What is needed
Show only those lines of the entries where the string "screenshot" is found.
########
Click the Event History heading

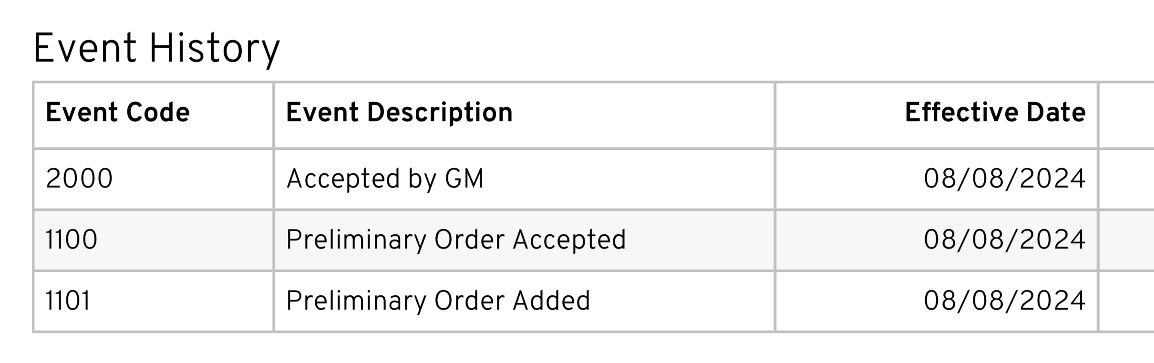tap(156, 49)
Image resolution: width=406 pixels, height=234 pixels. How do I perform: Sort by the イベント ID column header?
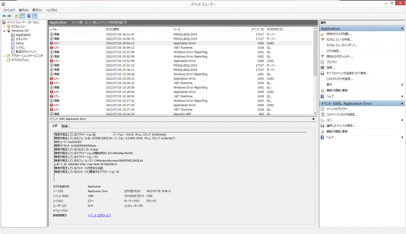257,29
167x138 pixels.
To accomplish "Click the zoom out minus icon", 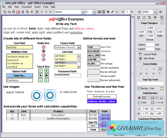I will 139,12.
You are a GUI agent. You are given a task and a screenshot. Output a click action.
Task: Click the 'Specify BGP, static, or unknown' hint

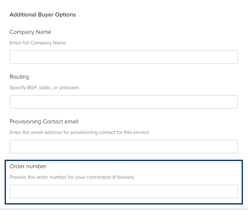(x=45, y=87)
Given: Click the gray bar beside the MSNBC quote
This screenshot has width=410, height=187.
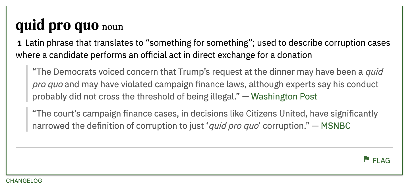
########
Finished task
You are a GUI agent. You are given a task and a screenshot. Output a click action.
This screenshot has width=410, height=187.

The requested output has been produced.